To-do list
• A. Decide whether each statement agrees with the optical system passage, answering yes or no and quoting the deciding words: (i) the upper frame 212 has two narrowed portions; (ii) the first and second flexible portions FS1 and FS2 are affixed to the main body 21; (iii) both the lower frame 211 and the upper frame 212 have an annular structure.
• B. Please state, from the optical system passage, what is adhered to the outer surfaces of the first and second flat portions FC1 and FC2.
• C. Summarize the optical system passage in two sentences.

Excerpted passage
_ _ _

The first and second flat portions FC1 and FC2 are adhered to opposite sides of the main body 21, and the coils C are disposed on the inner side of the first and second flat portions FC1 and FC2. In some embodiments, the optical system 100 may comprise only one coil C disposed on either one of the first and second flat portions FC1 and FC2. When viewed in a direction parallel to the optical axis O, the connecting portion FC3 has a curved structure extending along the peripheral of the main body 21 for electrically connecting the first flat portion FC1 to the second flat portion FC2.

In this embodiment, the first and second flexible portion FS1 and FS2 of the circuit board F are situated on the same side of the main body 21. When viewed in a direction parallel to the optical axis O, the first and second flexible portion FS1 and FS2 have a curved and meandering structure connected between the first, second flat portions FC1, FC2 and the first, second extending portions FQ1, FQ2. Specifically, the first and second flexible portion FS1 and FS2 at least partially overlap when viewed in the direction parallel to the optical axis O.

It should be noted that when the VCM in the first module 10 drives the first optical unit L and the main body 21 of the second module 20 to move relative to the housing 11 along the Z axis, the first and second flexible portion FS1 and FS2 may be forced to deform since they are not affixed to the main body 21 of the second module 20. Thus, structural damage of the circuit board F can be efficiently prevented.

In some embodiments, the damping gel may be disposed between the main body 21 and the first and second flexible portion FS1 and FS2 to improve the structural stability of the optical system 100.

FIG. 9 is a top view of the circuit board F and the main body 21 of the second module 20 after assembly. As shown in FIGS. 5 and 9, the main body 21 of the second module 20 includes a lower frame 211 and an upper frame 212. The upper frame 212 has two narrowed portions 2121, wherein the first, second flat portions FC1, FC2 of the circuit board F are mounted on the flat surfaces 2122 of the narrowed portions 2121. It should be noted that the narrowed portions 2121 are located on opposite sides of the upper frame 212, and the flat surfaces 2122 are formed on the outer side of the narrowed portions 2121. Moreover, two metal substrates P are adhered to the outer surfaces of the first and second flat portions FC1 and FC2, whereby the first and second flat portions FC1 and FC2 can be sufficiently supported by the metal substrates P. In some embodiments, the optical system 100 may comprise only one metal substrate P disposed on either the first flat portion FC1 or the second flat portion FC2.

In this embodiment, both of the lower frame 211 and the upper frame 212 have an annular structure. The narrowed portions 2121 of the upper frame 212 has a width d that runs along the radial direction of the main body 21, wherein the width d is the minimum width of the upper frame 212 along the radial direction that is perpendicular to the optical axis O.

In some embodiments, the lower and upper frames 211 and 212 may be integrally formed in one piece, and the width d is the minimum width of the upper frame 212 along the radial direction of the main body 21.

_ _ _

Entries provided
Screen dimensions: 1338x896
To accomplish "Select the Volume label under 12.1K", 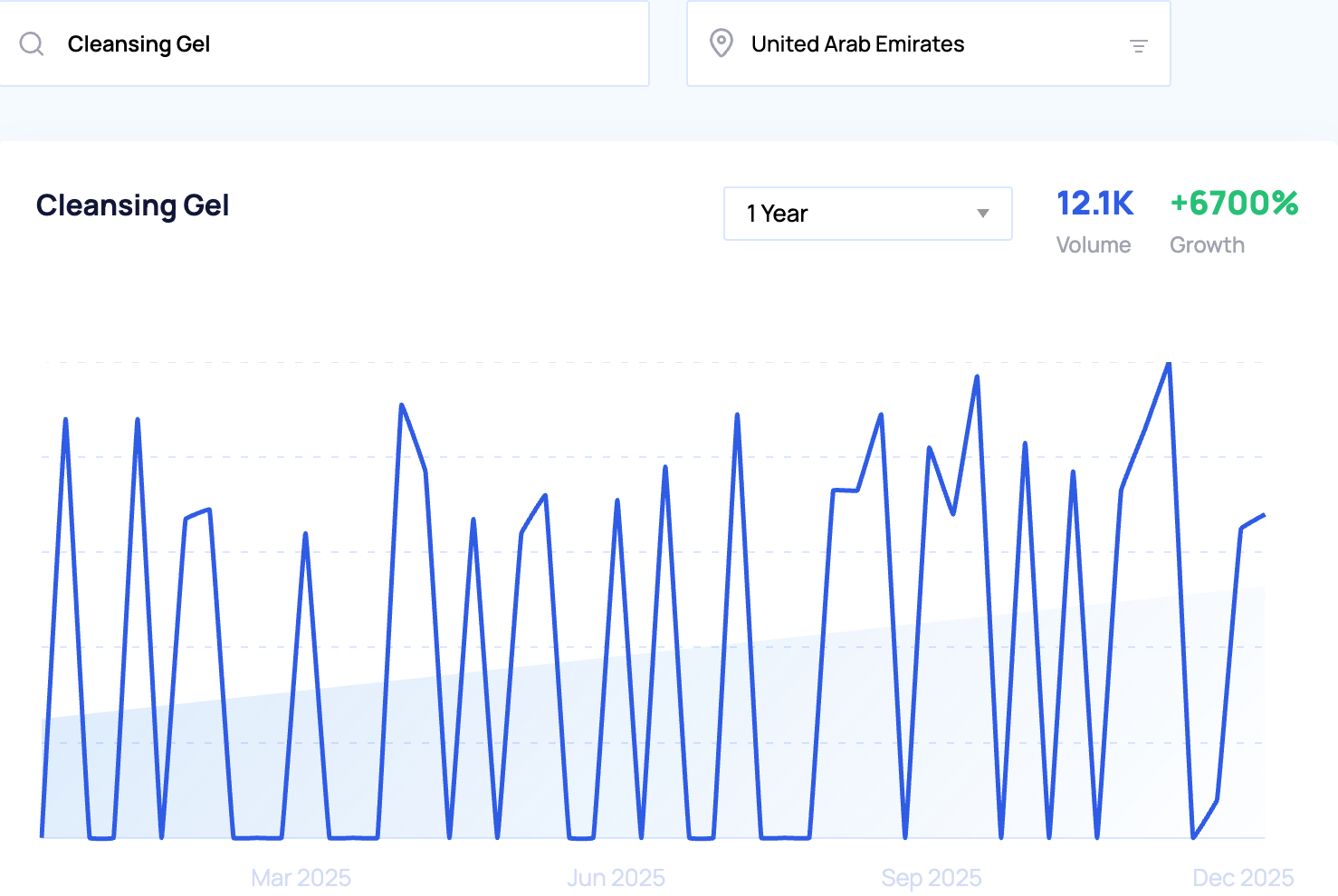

_ _ _

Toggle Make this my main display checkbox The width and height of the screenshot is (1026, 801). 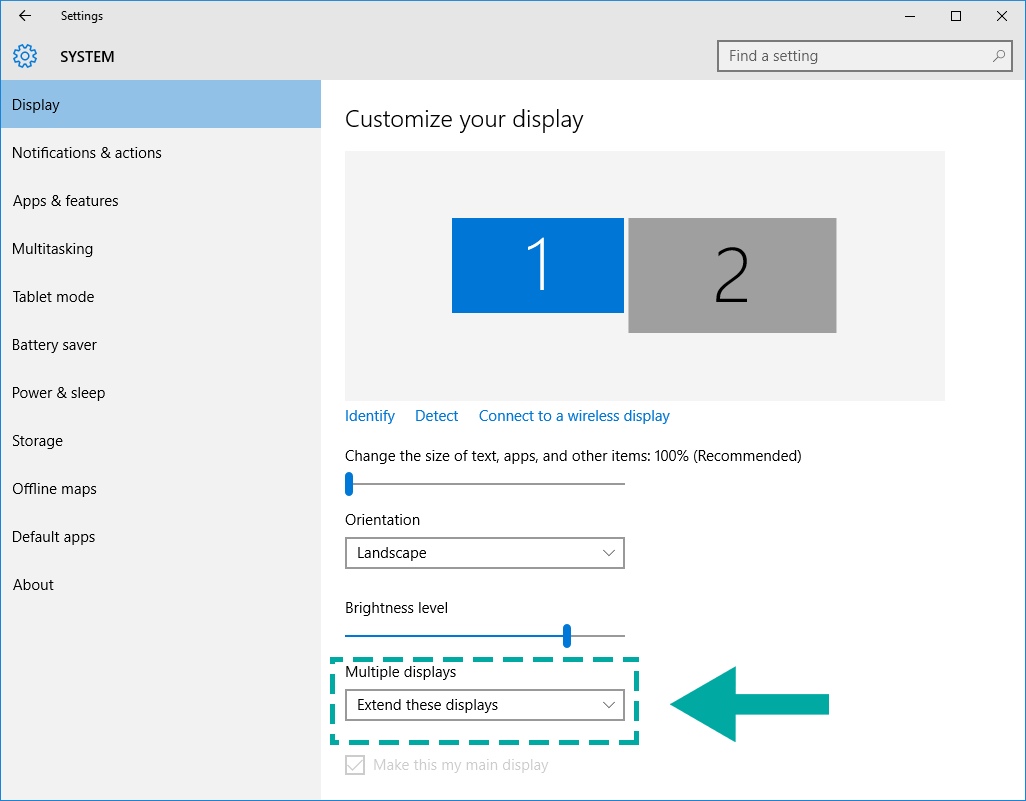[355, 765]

_ _ _

Answer list
• A.
(i) Yes: "The upper frame 212 has two narrowed portions 2121"
(ii) No: "since they are not affixed to the main body 21 of the second module 20"
(iii) Yes: "both of the lower frame 211 and the upper frame 212 have an annular structure"

• B. Two metal substrates P are adhered to them.

• C. The circuit board F has first and second flat portions adhered to opposite sides of the main body 21, with coils on their inner side, and flexible portions FS1 and FS2 that are not affixed to the main body, so they can deform when it moves along the Z axis and structural damage to the board is prevented. The main body 21 includes a lower frame and an upper frame, and the flat portions are mounted on the flat surfaces of two narrowed portions of the upper frame and supported by metal substrates.